▶ **Problem statement**
Reproduce the items verbatim from the line containing "1487x784 pixels. At" through the line containing "will click(x=136, y=698).".

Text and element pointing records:
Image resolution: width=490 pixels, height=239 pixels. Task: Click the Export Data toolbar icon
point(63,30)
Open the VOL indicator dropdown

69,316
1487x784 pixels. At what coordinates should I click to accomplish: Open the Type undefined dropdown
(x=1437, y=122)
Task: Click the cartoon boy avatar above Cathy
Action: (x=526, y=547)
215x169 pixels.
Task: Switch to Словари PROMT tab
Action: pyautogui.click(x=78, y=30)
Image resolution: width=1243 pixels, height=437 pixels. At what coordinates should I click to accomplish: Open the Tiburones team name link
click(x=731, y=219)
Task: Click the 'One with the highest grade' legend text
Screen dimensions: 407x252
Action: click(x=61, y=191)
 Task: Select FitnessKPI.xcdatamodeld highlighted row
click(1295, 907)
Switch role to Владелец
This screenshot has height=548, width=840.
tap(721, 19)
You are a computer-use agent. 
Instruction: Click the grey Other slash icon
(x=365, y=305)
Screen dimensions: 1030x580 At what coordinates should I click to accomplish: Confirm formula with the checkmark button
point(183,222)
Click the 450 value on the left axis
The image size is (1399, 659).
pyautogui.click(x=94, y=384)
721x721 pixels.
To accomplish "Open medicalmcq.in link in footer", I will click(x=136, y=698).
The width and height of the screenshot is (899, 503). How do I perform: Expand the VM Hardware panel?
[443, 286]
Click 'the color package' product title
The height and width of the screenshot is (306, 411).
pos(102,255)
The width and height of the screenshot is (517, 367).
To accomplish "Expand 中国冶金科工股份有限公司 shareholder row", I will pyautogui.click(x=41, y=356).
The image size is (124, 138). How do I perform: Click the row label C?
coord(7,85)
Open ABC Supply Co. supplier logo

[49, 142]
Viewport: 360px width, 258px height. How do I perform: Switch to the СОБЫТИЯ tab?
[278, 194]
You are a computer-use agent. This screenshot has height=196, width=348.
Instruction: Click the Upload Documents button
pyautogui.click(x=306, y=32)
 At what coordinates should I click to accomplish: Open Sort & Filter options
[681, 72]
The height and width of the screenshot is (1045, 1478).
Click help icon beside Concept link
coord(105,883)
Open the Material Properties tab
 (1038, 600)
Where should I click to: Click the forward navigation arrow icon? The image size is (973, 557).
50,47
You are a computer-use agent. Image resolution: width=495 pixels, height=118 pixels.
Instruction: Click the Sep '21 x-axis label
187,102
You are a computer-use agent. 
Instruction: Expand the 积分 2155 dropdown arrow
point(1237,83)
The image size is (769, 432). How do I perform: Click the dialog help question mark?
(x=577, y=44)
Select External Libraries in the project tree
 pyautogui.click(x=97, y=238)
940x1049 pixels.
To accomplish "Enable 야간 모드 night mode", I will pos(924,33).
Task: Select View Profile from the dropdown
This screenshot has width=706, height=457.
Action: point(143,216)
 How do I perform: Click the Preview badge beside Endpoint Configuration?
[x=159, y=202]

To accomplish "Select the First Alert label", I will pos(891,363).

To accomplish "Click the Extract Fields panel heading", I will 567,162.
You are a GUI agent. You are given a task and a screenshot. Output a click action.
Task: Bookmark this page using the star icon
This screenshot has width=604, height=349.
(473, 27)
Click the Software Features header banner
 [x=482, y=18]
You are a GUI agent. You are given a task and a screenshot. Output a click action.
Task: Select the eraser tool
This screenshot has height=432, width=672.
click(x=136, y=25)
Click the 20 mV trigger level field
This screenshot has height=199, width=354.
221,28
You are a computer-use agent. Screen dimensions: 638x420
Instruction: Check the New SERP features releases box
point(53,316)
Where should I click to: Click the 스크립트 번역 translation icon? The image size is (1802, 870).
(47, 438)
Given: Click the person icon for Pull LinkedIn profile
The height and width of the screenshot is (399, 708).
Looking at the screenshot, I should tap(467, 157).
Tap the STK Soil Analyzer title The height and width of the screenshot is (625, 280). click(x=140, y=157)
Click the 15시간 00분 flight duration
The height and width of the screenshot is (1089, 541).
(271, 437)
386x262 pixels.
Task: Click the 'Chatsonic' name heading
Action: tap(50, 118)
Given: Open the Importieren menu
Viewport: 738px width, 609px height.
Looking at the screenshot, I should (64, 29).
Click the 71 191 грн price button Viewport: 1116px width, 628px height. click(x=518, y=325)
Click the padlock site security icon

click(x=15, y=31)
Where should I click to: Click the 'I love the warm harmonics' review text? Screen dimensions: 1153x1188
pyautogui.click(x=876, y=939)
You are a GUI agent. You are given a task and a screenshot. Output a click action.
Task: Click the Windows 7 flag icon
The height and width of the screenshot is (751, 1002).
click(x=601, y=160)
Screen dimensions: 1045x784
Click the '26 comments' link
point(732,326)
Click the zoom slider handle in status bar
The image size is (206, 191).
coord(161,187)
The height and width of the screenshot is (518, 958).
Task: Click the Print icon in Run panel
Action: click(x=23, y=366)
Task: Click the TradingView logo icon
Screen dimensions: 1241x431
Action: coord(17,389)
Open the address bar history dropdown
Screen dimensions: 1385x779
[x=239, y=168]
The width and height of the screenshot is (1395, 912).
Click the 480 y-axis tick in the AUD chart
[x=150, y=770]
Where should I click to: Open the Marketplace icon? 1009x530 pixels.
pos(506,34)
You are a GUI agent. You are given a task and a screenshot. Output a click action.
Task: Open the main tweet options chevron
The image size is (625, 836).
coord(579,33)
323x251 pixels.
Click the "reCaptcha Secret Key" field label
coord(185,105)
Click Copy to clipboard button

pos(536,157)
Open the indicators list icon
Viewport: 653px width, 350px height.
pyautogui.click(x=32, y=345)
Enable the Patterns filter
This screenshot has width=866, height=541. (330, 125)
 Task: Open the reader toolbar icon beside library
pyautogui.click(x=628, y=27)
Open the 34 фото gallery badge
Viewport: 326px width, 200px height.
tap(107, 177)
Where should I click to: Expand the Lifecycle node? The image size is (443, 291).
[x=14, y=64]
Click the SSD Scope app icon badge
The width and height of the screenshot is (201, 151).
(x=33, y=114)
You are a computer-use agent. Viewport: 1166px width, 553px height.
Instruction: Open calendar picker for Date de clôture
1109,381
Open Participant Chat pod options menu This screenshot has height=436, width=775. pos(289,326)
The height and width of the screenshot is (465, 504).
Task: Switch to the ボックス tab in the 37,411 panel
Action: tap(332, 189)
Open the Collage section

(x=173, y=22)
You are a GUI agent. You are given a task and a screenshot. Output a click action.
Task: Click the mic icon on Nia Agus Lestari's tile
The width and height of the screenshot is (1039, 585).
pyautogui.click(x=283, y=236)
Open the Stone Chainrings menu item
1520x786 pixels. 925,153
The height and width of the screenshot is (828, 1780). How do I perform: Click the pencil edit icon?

▶ **Answer to the exercise**
1487x784 pixels. At what coordinates should I click to accomplish: Open the Type undefined dropdown
(x=1437, y=122)
Task: Click the cartoon boy avatar above Cathy
Action: (x=526, y=547)
215x169 pixels.
Task: Switch to Словари PROMT tab
Action: pyautogui.click(x=78, y=30)
Image resolution: width=1243 pixels, height=437 pixels. At what coordinates should I click to accomplish: Open the Tiburones team name link
click(x=731, y=219)
Task: Click the 'One with the highest grade' legend text
Screen dimensions: 407x252
Action: click(x=61, y=191)
 Task: Select FitnessKPI.xcdatamodeld highlighted row
click(1295, 907)
Switch role to Владелец
This screenshot has height=548, width=840.
tap(721, 19)
You are a computer-use agent. 
Instruction: Click the grey Other slash icon
(x=365, y=305)
Screen dimensions: 1030x580 At what coordinates should I click to accomplish: Confirm formula with the checkmark button
point(183,222)
Click the 450 value on the left axis
The image size is (1399, 659).
pyautogui.click(x=94, y=384)
721x721 pixels.
To accomplish "Open medicalmcq.in link in footer", I will click(x=136, y=698).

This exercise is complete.